**** DATASET RECORDS

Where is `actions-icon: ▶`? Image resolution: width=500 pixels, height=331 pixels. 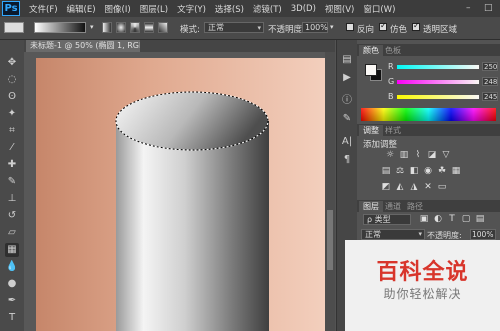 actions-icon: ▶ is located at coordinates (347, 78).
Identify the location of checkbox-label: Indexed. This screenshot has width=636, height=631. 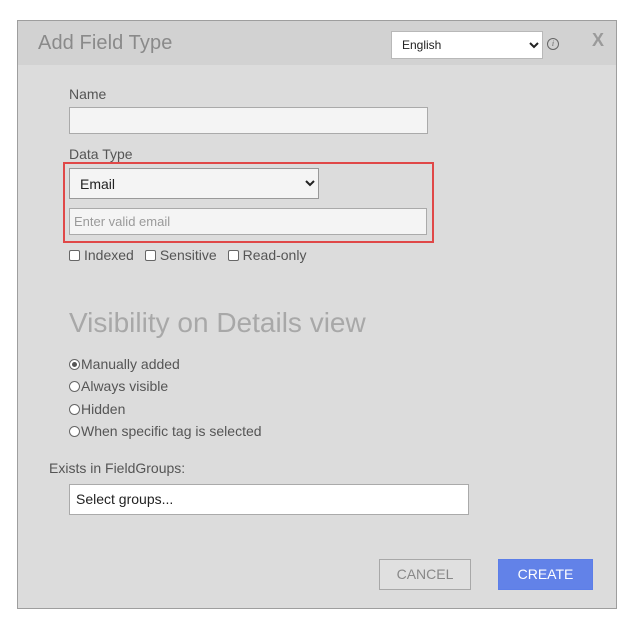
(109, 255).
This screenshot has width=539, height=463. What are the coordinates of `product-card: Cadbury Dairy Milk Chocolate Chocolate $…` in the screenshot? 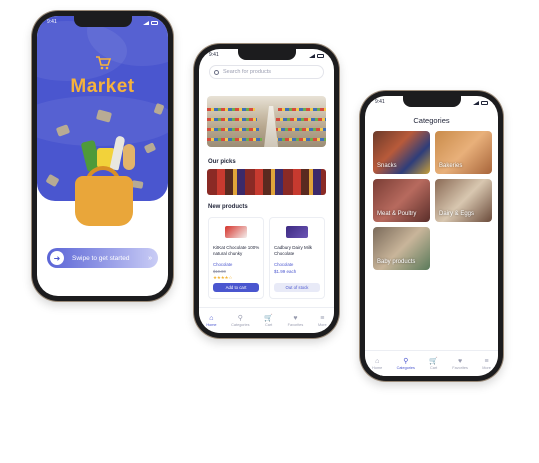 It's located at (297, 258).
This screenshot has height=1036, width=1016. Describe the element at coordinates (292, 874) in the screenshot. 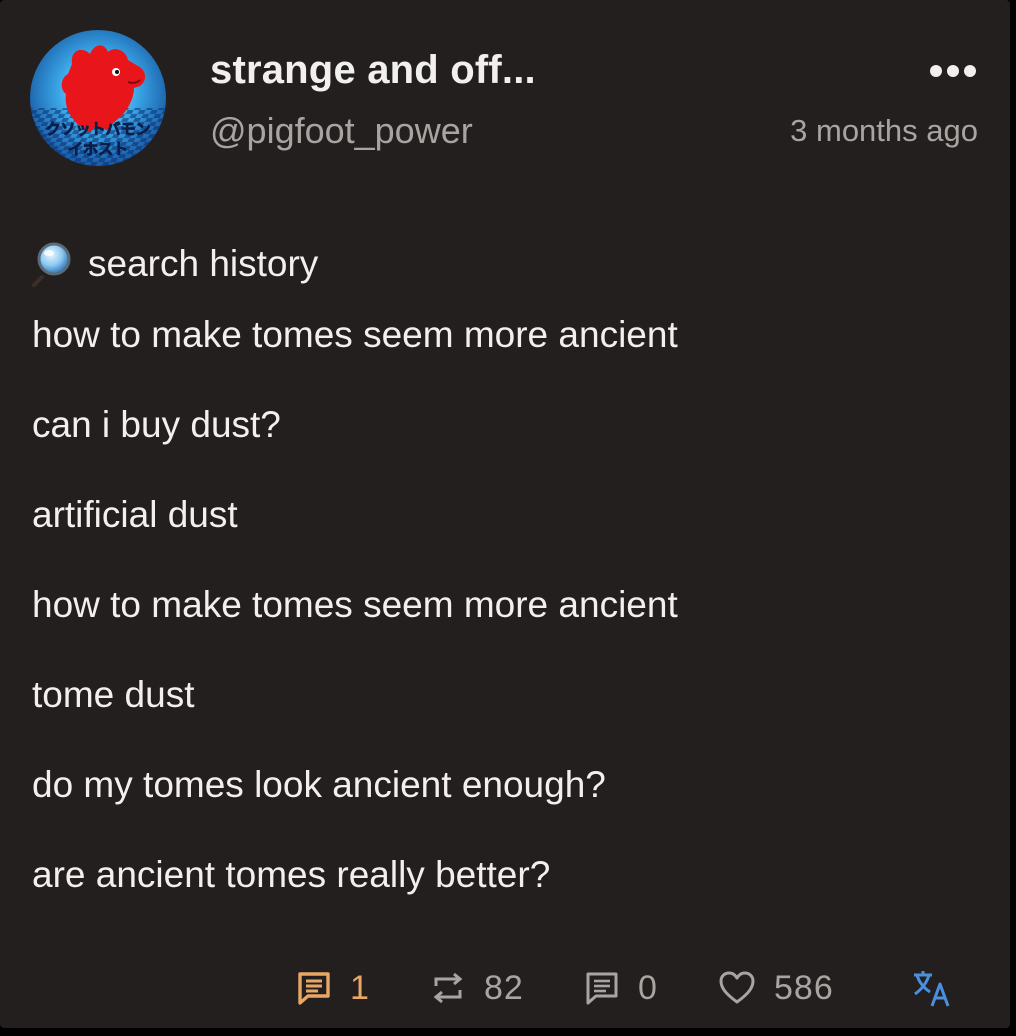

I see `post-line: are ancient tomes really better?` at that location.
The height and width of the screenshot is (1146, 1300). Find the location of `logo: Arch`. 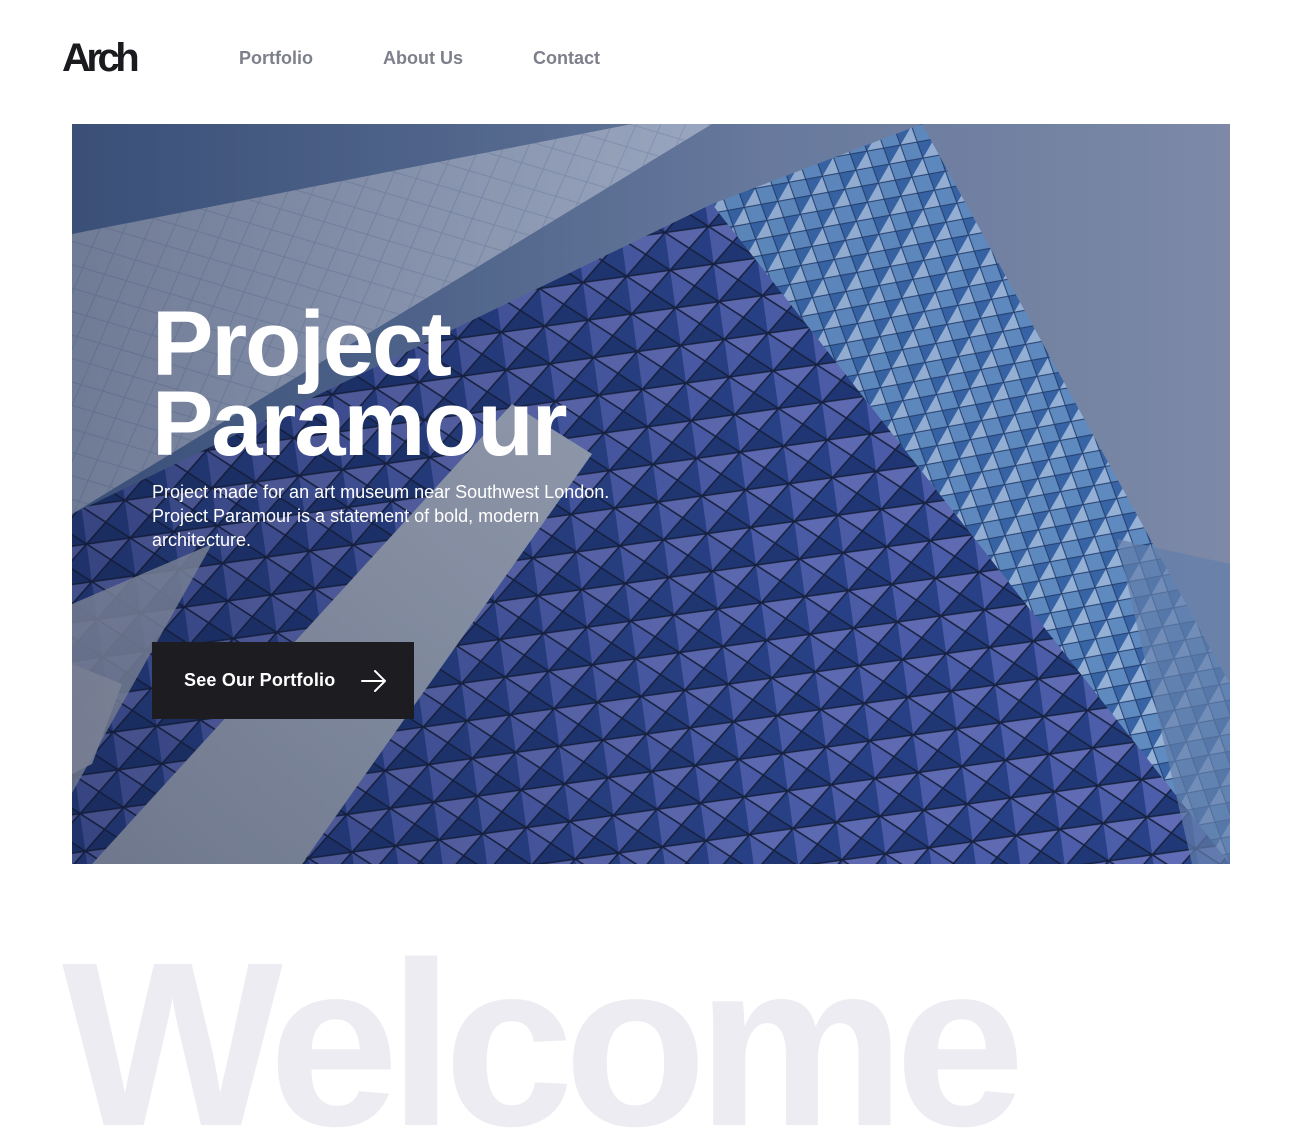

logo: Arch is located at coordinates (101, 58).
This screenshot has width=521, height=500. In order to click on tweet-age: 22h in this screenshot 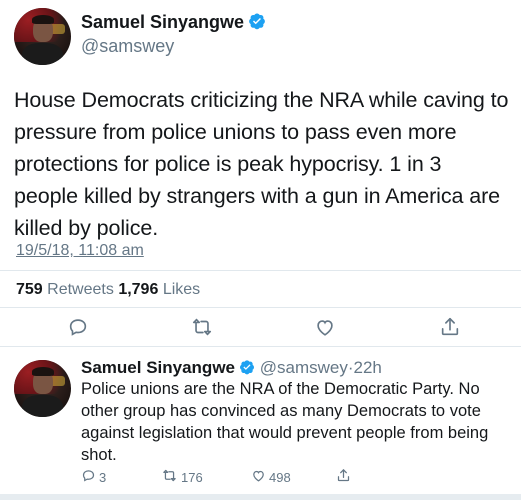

********

- _EXERCISE_: Starting at the line that contains "The height and" and continuing to the end of the records, format the lines as a numbered list. Omit blank lines and leave the pictures out.

- _RESPONSE TO THE EXERCISE_:
1. The height and width of the screenshot is (1146, 1300). Find the location of `logo: Arch`. 
2. logo: Arch is located at coordinates (101, 58).
3. This screenshot has width=521, height=500. In order to click on tweet-age: 22h in this screenshot 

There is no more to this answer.